More helpfully, he summarizes the book with a winner’s and loser’s checklist.

The Winner’s Checklist includes:

-Best ideas only
-Position size matters
-Be greedy when winning
-Materially adapt when losing
-Only invest in liquid stocks

The last bit is probably most vital for a fund manager with redeemable capital.

The Loser’s Checklist includes:

-Invest in lots of ideas
-Invest a small amount in each idea
-Take small profits
-Stay in an investment idea and refuse to adapt when wrong
-Do not consider liquidity

Free e-Book With Purchase!

It is hard for me to decide in my own mind if this book is a 3.5 or a 4 on a 5-point scale. I think of a 5 as a classic, to be read over and over again, gleaning something new each time. This would be a book like Security Analysis: Sixth Edition, Foreword by Warren Buffett (Security Analysis Prior Editions) or The Intelligent Investor: The Definitive Book on Value Investing. A Book of Practical Counsel (Revised Edition) (Collins Business Essentials). A 4 is a good book with a lot of value and a high likelihood of being referenced in the future, but not something I expect to get a new appreciation for each and every time I read it. A 3 is a book that may have been enjoyable overall and provided some new ideas but was overall not as interesting or recommendable.

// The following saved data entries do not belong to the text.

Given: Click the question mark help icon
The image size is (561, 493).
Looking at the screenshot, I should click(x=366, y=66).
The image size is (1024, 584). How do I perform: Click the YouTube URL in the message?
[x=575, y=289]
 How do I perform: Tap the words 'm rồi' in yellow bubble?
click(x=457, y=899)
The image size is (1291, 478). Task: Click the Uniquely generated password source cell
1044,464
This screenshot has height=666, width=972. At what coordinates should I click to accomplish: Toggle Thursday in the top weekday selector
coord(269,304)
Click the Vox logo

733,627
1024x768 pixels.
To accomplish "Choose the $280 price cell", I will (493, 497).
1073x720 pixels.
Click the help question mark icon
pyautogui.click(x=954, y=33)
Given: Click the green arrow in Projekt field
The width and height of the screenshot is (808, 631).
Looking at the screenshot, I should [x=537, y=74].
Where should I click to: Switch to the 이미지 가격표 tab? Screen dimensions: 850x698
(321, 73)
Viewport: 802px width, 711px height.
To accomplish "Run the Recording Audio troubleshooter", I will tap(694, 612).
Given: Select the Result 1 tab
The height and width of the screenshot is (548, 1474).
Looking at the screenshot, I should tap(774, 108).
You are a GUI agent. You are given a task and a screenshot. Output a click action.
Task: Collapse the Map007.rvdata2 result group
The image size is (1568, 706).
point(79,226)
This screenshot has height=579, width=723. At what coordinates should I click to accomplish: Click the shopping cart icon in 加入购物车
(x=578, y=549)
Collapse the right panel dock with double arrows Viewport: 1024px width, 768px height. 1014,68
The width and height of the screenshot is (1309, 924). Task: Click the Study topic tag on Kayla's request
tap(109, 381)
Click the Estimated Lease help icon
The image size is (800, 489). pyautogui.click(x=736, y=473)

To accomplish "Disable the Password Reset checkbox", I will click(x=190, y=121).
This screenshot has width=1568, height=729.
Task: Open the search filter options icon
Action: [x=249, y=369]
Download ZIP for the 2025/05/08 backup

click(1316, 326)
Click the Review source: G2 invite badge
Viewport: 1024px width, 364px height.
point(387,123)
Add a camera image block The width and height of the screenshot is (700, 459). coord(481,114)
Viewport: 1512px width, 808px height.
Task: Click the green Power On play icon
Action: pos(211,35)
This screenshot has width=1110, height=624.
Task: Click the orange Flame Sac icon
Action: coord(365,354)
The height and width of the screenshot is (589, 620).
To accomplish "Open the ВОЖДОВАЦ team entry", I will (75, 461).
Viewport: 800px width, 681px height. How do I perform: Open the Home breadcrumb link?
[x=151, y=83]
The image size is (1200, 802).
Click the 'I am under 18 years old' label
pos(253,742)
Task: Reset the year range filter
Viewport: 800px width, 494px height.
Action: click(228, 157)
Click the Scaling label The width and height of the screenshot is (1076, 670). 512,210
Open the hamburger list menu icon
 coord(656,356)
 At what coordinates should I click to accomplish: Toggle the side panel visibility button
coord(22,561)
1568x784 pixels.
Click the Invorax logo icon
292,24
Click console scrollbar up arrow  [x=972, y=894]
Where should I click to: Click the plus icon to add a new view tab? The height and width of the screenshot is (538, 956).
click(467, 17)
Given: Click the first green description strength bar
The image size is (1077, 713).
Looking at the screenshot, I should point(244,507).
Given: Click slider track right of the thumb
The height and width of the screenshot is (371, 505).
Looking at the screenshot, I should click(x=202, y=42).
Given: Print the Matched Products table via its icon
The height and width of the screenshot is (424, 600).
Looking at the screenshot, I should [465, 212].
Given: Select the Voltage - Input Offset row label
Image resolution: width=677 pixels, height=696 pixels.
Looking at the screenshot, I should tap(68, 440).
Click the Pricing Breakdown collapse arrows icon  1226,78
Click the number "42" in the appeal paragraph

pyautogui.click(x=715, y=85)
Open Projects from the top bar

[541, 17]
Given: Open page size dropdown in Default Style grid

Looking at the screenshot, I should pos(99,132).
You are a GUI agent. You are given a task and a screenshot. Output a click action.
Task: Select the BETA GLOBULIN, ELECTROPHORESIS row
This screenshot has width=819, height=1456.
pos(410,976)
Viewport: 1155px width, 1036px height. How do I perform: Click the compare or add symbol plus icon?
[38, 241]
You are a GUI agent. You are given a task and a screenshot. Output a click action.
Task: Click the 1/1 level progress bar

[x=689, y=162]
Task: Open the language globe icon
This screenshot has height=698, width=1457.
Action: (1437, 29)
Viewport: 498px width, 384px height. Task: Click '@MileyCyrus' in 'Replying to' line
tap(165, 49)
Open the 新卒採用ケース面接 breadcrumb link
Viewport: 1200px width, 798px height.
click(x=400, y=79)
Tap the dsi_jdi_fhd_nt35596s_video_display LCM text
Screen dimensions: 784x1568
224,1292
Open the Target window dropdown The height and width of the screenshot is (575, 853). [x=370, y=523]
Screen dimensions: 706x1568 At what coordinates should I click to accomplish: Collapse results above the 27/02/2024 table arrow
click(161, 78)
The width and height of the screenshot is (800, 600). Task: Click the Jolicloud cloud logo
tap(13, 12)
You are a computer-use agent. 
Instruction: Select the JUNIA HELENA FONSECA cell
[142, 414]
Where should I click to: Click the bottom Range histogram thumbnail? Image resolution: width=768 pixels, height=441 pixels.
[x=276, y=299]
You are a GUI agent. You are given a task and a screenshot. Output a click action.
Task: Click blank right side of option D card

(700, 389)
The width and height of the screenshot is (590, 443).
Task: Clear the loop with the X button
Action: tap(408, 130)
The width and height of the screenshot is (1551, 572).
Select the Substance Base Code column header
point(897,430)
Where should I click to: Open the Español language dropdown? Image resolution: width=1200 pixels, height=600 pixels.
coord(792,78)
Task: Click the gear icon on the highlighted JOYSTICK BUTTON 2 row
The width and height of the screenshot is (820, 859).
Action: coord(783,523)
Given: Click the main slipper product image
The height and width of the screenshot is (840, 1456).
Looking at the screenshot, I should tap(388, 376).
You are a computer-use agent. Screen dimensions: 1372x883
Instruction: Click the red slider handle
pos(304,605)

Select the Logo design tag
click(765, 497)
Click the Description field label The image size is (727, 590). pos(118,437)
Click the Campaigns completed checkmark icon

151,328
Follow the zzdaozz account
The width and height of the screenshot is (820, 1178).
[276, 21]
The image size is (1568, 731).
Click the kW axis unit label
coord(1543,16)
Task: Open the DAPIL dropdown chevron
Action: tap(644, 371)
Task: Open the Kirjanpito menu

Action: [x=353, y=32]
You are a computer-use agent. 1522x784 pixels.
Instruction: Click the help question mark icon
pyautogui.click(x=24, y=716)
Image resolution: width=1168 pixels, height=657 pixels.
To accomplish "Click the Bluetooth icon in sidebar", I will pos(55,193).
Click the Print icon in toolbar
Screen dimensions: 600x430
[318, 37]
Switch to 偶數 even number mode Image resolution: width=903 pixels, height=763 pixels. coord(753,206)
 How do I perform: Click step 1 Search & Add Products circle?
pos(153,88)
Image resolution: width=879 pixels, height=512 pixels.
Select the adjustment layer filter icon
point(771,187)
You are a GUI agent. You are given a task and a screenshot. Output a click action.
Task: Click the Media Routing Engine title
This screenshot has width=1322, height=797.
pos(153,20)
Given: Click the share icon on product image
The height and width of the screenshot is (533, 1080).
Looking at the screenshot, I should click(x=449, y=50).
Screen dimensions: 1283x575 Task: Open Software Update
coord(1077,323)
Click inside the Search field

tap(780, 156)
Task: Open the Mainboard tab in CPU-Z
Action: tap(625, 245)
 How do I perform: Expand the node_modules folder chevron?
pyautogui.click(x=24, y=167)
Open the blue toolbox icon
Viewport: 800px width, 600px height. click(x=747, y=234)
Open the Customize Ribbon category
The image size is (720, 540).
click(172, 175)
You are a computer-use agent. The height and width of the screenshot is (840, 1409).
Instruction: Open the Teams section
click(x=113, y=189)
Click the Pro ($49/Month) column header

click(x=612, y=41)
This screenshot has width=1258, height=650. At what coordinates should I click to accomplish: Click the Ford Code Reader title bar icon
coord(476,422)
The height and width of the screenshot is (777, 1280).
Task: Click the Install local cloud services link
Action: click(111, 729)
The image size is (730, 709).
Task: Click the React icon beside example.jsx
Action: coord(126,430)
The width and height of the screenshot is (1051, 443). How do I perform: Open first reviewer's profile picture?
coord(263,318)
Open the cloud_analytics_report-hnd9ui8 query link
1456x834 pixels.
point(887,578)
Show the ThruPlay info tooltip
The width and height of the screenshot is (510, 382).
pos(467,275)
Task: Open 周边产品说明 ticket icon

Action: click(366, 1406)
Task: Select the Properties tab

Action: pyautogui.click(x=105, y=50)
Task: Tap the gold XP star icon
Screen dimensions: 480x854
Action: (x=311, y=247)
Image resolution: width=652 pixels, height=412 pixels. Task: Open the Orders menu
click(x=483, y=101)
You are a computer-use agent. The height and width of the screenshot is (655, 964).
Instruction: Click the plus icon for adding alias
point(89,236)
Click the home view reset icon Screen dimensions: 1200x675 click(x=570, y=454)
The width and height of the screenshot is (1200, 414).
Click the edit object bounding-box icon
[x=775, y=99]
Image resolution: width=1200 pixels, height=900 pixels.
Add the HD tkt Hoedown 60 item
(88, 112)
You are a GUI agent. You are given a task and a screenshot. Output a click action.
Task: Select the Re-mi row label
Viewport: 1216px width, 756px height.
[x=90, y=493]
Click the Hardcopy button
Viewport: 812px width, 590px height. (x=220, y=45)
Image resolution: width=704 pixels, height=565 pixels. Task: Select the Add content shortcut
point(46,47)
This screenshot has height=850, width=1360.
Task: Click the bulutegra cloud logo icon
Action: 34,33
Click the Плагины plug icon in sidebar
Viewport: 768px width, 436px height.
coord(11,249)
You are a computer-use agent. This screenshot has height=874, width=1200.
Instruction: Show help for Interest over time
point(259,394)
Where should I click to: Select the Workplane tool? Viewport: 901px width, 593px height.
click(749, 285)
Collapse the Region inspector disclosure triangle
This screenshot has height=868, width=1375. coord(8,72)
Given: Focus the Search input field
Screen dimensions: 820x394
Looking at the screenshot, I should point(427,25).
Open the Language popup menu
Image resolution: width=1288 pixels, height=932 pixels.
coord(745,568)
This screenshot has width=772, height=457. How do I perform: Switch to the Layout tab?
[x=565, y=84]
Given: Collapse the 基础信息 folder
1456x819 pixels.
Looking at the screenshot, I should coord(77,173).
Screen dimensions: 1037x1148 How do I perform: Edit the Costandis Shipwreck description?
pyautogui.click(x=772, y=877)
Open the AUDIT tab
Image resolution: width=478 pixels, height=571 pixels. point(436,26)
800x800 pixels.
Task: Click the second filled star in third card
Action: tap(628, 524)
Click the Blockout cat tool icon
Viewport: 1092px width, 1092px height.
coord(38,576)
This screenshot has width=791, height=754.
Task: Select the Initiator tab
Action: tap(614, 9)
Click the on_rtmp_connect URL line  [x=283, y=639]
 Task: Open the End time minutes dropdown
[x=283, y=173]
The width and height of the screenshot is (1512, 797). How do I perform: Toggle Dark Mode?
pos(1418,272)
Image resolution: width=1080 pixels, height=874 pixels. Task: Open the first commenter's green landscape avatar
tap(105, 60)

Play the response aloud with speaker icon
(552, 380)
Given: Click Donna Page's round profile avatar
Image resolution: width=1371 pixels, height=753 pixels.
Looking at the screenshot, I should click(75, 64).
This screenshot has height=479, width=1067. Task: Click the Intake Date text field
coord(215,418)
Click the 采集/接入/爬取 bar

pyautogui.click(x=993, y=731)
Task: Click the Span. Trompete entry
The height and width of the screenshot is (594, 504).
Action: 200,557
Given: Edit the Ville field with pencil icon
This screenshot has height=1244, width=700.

While I enjoyed this book and did gain some insight from it, and I think the editorial choices in the book were bold, it’s closer to a 3 in my mind than a 4 just in terms of the writing and the ideas. I’ve found a lot of the content in other venues and might’ve rated it higher on my epiphany scale if this was one of the first investment books I ever read.

But something that really blew me away is that the publisher, Harriman House, seems to have figured out that people who buy paper books definitely appreciate having an e-Book copy for various reasons and decided to include a copy for free download (DRM-free!!) in the jacket of the book. This is huge. I read my copy on a recent cross-country flight and was really agonizing about which books from my reading stack wouldn’t make the trip for carry-on space reasons and then realized I could take this one with me on my iPad and preserve the space for something else. That’s a big value so I am going with a 4 as a result.